## Отрывок текста
○ ○ ○

В «Двенадцати месяцах» у нас тоже была идея вовлечь публику: сделать их горожанами, которые бы выполняли эти дурацкие приказы, подчеркивая тотальный абсурд этого мира. Или сами 12 месяцев – это такие идолы, поэтому они могли бы появляться из небытия (то есть не со сцены, а с балкона в зрительном зале) и уходить в небытие. Такие тени, божества-призраки. Но, к сожалению, в сценической реальности это не всегда возможно.

То есть вас все-таки тянет к Хармсу?

Тянет. Но даже скорее не к Хармсу, а к русскому авангарду. Я его обожаю. Считаю, что это выдающаяся часть русской культуры и искусства. Там очень много великих находок. Мне кажется, сегодня есть смысл снова возвращаться к ним. Тогда, в начале века, возникла какая-то невероятная энергия. И эта энергия, к сожалению, не смогла развиться до конца и погибла. Я стараюсь ставить спектакли, используя опыт того прекрасного времени поиска в искусстве. Это какая-то шкатулка, которую сегодня нужно заново открывать и исследовать. Важно заниматься своими истоками.  Я видел много зарубежных работ, и это чрезвычайно интересно, наблюдать за театром, который взаимодействует со своей культурой и традицией, при этом оставаясь живым и современным. Какой сегодня, например, национальный театр Японии или  Тайваня? Это же по-настоящему здорово, когда театр имеет свое лицо, когда у него есть что-то свое отличное. И при этом, если театр открыт другим культурам — это прекрасно. Во всяком случае, я хочу и пытаюсь заниматься именно таким театром.  

Я как-то должна была провести экскурсию по музейному залу для детей, примерно через пять минут, я, конечно, потеряла их внимание и вернуть его потом было жутко сложно. Наверняка, в театре есть такая же проблема. Вы для себя вывели какую-то формулу или правило, как заинтересовать ребенка спектаклем и не потерять его внимание?

○ ○ ○

## Задание a
Согласуются ли с отрывком о театре и русском авангарде утверждения (i), (ii), (iii)? Для каждого ответьте «да» или «нет» и приведите решающие слова отрывка в точной цитате.
(i) Говорящий обожает русский авангард.
(ii) В «Двенадцати месяцах» месяцы должны были появляться со сцены.
(iii) Энергия, возникшая в начале века, развилась до конца.
Отрывок и строки между собой никак не связаны.

Примеры привязки к экрану
○ ○ ○

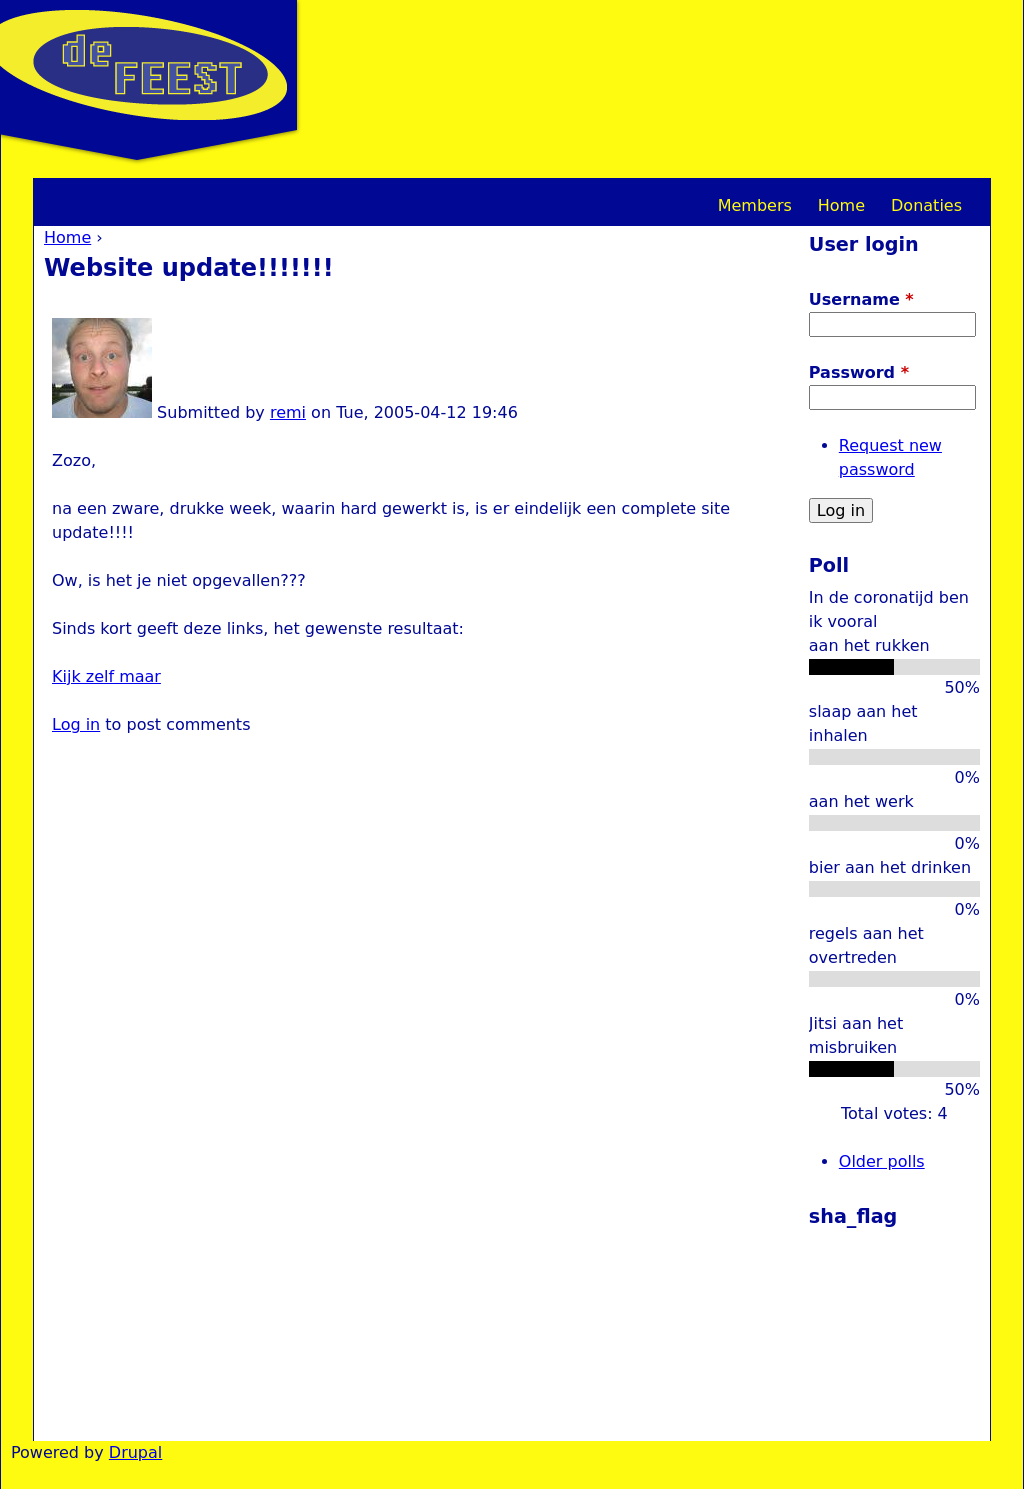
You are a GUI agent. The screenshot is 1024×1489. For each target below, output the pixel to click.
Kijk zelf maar (106, 676)
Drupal (135, 1452)
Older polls (882, 1161)
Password (859, 372)
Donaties (926, 205)
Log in (76, 724)
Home (67, 237)
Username (861, 299)
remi (288, 412)
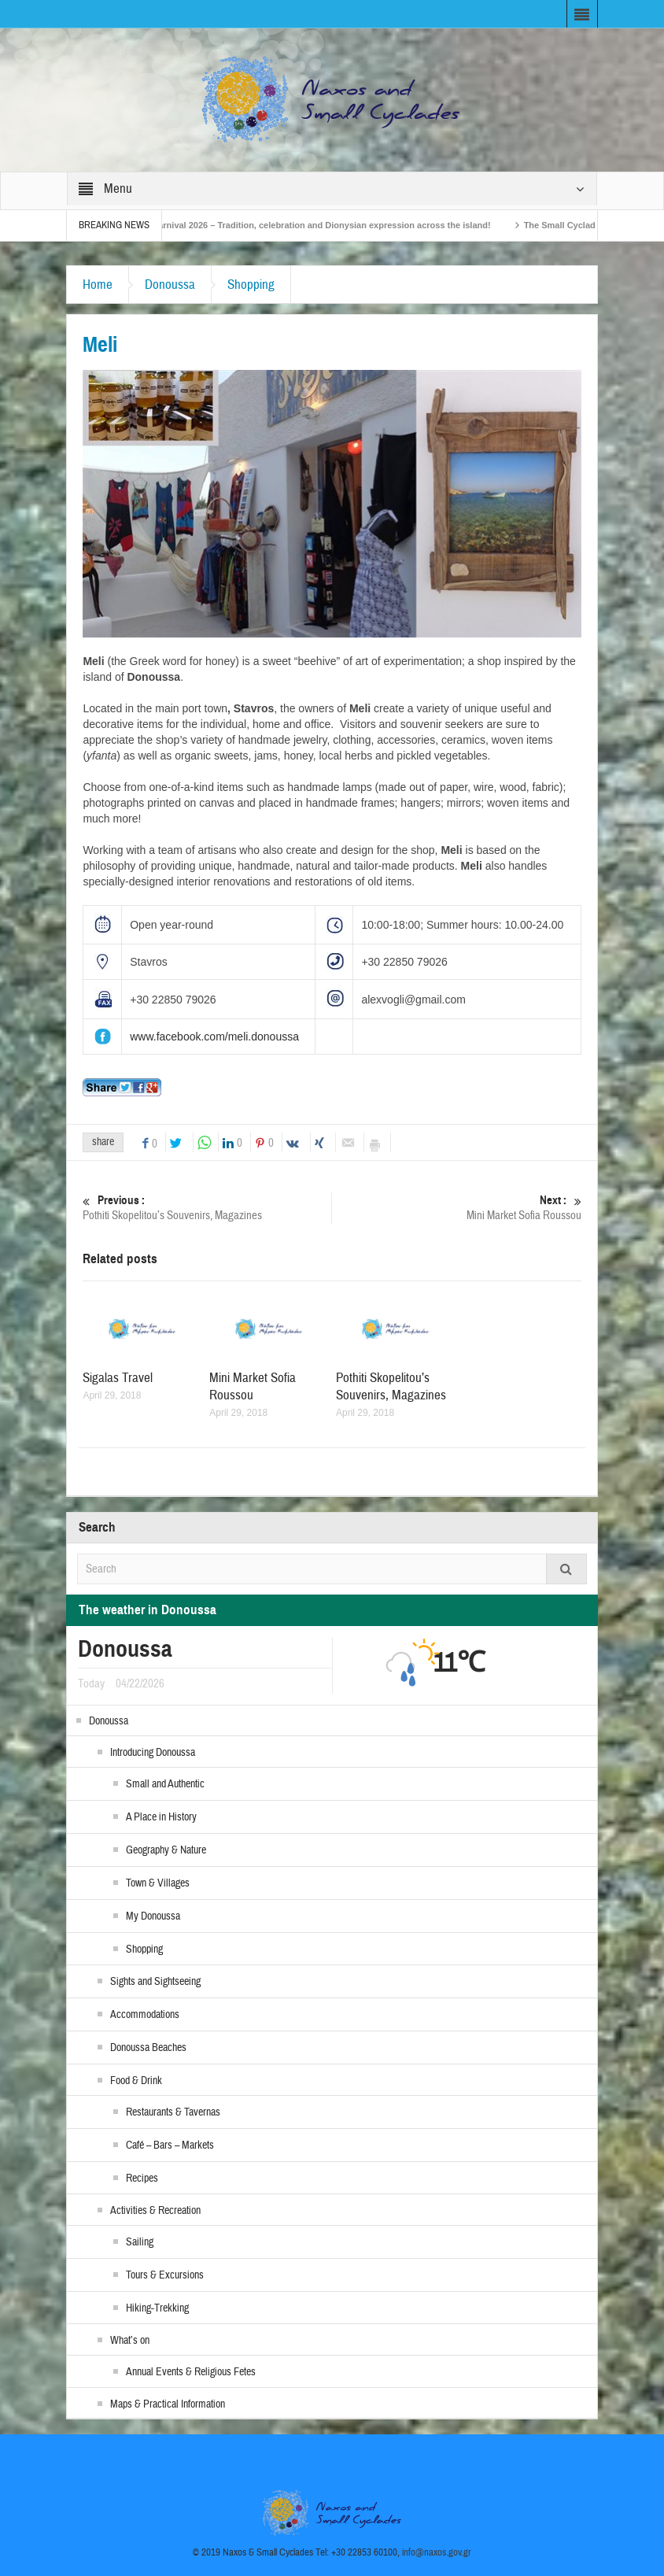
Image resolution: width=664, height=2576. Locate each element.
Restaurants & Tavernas (173, 2112)
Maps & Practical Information (167, 2404)
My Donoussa (153, 1916)
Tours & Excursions (165, 2275)
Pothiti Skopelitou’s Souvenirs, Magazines (207, 1207)
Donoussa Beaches (148, 2048)
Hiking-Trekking (157, 2308)
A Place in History (161, 1817)
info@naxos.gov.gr (436, 2552)
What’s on (129, 2341)
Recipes (142, 2178)
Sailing (139, 2242)
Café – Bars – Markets (170, 2145)
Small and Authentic (165, 1784)
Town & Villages (158, 1883)
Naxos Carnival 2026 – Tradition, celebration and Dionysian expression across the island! (317, 225)
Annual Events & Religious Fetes (191, 2372)
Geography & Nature (166, 1850)
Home (98, 284)
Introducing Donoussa (152, 1753)
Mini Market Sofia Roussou (457, 1207)
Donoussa (170, 284)
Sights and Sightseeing (155, 1982)
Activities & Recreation (155, 2211)
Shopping (251, 284)
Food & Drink (136, 2081)
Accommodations (144, 2015)
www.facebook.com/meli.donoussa (214, 1036)
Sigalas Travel (118, 1377)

○ ○ ○

## Задание b
В той части строк, которая открывается строкой с «Sights and Sightseeing (155, 1982)» и идет до конца строк включительно, измените «Shopping» на «Stores». Всё остальное не трогайте и выведите только эту часть.

## Ожидаемый ответ a
(i) Да: «Я его обожаю».
(ii) Нет: «не со сцены, а с балкона в зрительном зале».
(iii) Нет: «не смогла развиться до конца и погибла».

## Ожидаемый ответ b
Sights and Sightseeing (155, 1982)
Activities & Recreation (155, 2211)
Stores (251, 284)
Food & Drink (136, 2081)
Accommodations (144, 2015)
www.facebook.com/meli.donoussa (214, 1036)
Sigalas Travel (118, 1377)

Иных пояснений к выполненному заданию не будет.